I had male lodgers years ago- didn’t occur to me to be afraid of them- I’d just be annoyed at him turning up 5 hrs early and then expecting to be fed!
He sounds inconsiderate.
Have a good evening with your friend. :)

Presumably you vetted them first, had references, had a deposit. They are less likely to engage in shenanigans somewhere they are going to have to call home for months/years.

Newestname002 · 31/08/2023 18:46

@Cynicaltheorist

He's always doing things like this.

So he's seriously inconsiderate of you often - I hope you tear him a new one for landing his equally inconsiderate man on you. Don't bother sugar coating your words.

Enjoy your time out with your friends later. 🌹

Truffles15 · 31/08/2023 18:47

The uninvited guest is rude. 5 minutes early (acceptable), 5 hrs early - who does that? I would be seething at husband, and uninvited guest.

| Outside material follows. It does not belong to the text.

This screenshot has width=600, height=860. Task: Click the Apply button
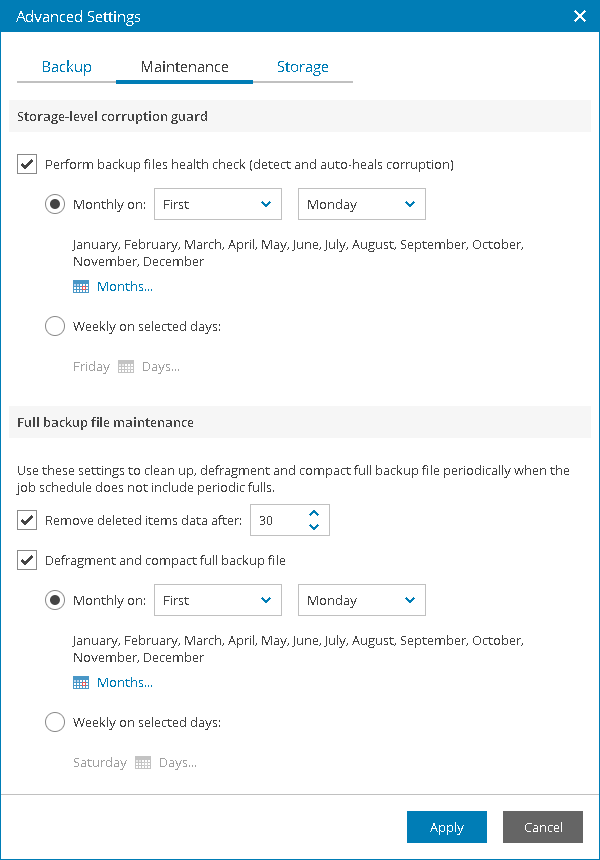(446, 827)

weirdoboelady · 31/08/2023 18:50

Have popcorn, waiting for update. I bet DP is late!

OP, you have done totally the right thing throughout. Hope you have a brilliant evening.

My main objection to this whole scenario is the way DP assumes that your job is in some way less important than his - of COURSE you can accommodate someone arriving 5 hours early, entertain and feed them.....

jeaux90 · 31/08/2023 18:54

OP I hope you finished work and fucked off out for a drink with a friend. I'd be bloody furious at the entitlement of the guest and the lack of respect from your partner...oh she can just deal with. JFC.

nettie434 · 31/08/2023 19:00

(partner) was cornered into offering a bed tonight for a person who's coming from a distance

I'd love to know who did the cornering, the overnight guest or someone else involved in the event? It's very rude to inveigle an invitation and then arrive early. It's even ruder to arrive early, insist on going to bed and then ask for food.

I hope you have a fantastic meal out with your friend tonight OP.

Itsnotrightbutitsok · 31/08/2023 19:04

I’m not sure why you’re getting such a hard time on here OP.

Yes he arrived early but it was your DH that was the CF who told him to go straight over knowing you were busy and not expecting him until later.

The only people posters should be being negative about is mostly your CF DH and also slightly less CF early guest.